Recently, theoretical models of exoplanetary atmospheres brought carbon dioxide and carbon monoxide into the discussion. CO2 is a powerful greenhouse gas that helps maintain a balance in our atmosphere, regulating a temperate world (until industrialized humans came along, that is). But too much can be a very bad thing. For exoplanets existing on the outer edge of their habitable zone to remain habitable, they’d need massive concentrations of CO2 to remain temperate—concentrations that would render the atmosphere toxic (to complex lifeforms, at least). In the case of carbon monoxide (the terrible gas that asphyxiates anything with a cardiovascular system), as our star is so hot and bright, its ultraviolet radiation destroys large accumulations of CO in Earth’s atmosphere. But for habitable zone exoplanets that orbit cool red dwarf stars (like Teegarden), huge concentrations of CO may accumulate and snuff-out life before it has the opportunity to evolve beyond a germ. These two factors are a big negative against life as we know it, shrinking the effective habitable zone around certain stars and certain exoplanetary orbits.

Artist impression of a transiting exoplanet [ESO]

Most habitable zone exoplanets have been found orbiting red dwarfs, primarily because our observations have been biased in favor of these little stars—they’re small and cool, meaning that any planet orbiting within their habitable zones need to get up-close and personal, so it’s an easier task to detect the periodic star wobbles or exoplanetary transits to confirm their existence.

While this may sound cute, orbiting so close to a red dwarf is a blessing (for astronomers) and a curse (for any unfortunate aliens). Many red dwarf stars generate powerful stellar flares that would regularly bombard nearby worlds with radiation that terrestrial biology would not be able to tolerate. Unless those planets have incredibly powerful global magnetic fields to, a) protect their inhabitants from being irradiated and, b) prevent the savage stellar winds from stripping away their protective atmospheres, there’s limited hope for the evolution of life.

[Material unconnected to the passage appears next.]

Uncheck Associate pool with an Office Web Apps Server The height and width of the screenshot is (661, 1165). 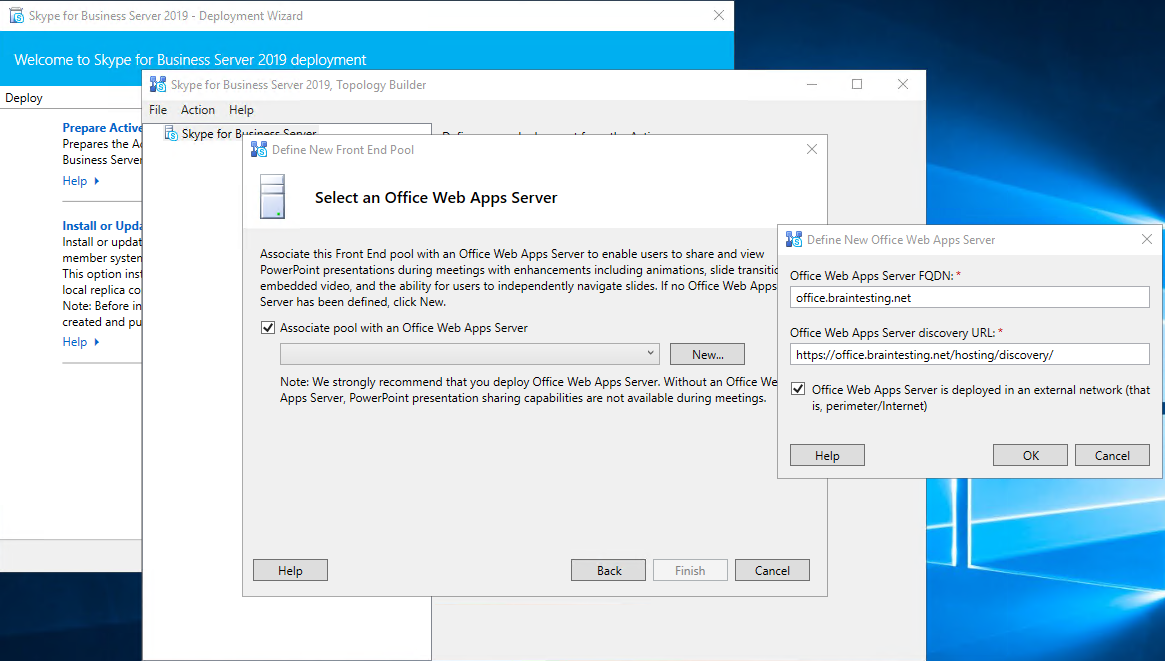click(x=267, y=328)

Interestingly, however, according to the Teegarden study published in the journal Astronomy & Astrophysics, this particular red dwarf is relatively quiet on the life-killing flare front, so that’s something. Another tentative +1 for Teegarden’s actual habitability! (Pass the tequila.)

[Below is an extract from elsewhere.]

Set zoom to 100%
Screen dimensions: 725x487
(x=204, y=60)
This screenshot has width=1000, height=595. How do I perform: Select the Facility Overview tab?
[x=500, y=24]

Known habitable zone exoplanets plotted against the type of star they orbit and distance from star. Note: all temperate worlds discovered so far orbit stars far cooler (and smaller) than the Sun [C. Harman]

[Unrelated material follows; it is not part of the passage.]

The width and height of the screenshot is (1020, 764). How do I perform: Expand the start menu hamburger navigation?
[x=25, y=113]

As you can tell, there’s lots of exciting implications balanced by plenty of sobering reality checks. There is, however, one factor that is often missed from big announcements about worlds orbiting small stars that, whether they are habitable or not, is truly beyond our experience.

Eyeballing Temperate Red Dwarf Systems

Teegarden is an eight-billion-year-old star system, approximately twice the age of our solar system. If life has found a way, it will have come and gone, or be in an evolved state (though this is anyone’s guess, we have little idea about the hows and whys of the emergence of life on Earth, let alone on a different planet). But the worlds themselves, if either possess liquid water (Teegarden b, being the one that should be the most temperate of the pair, so will have the higher odds), they certainly wouldn’t look like Earth, even if they have Earth-like qualities.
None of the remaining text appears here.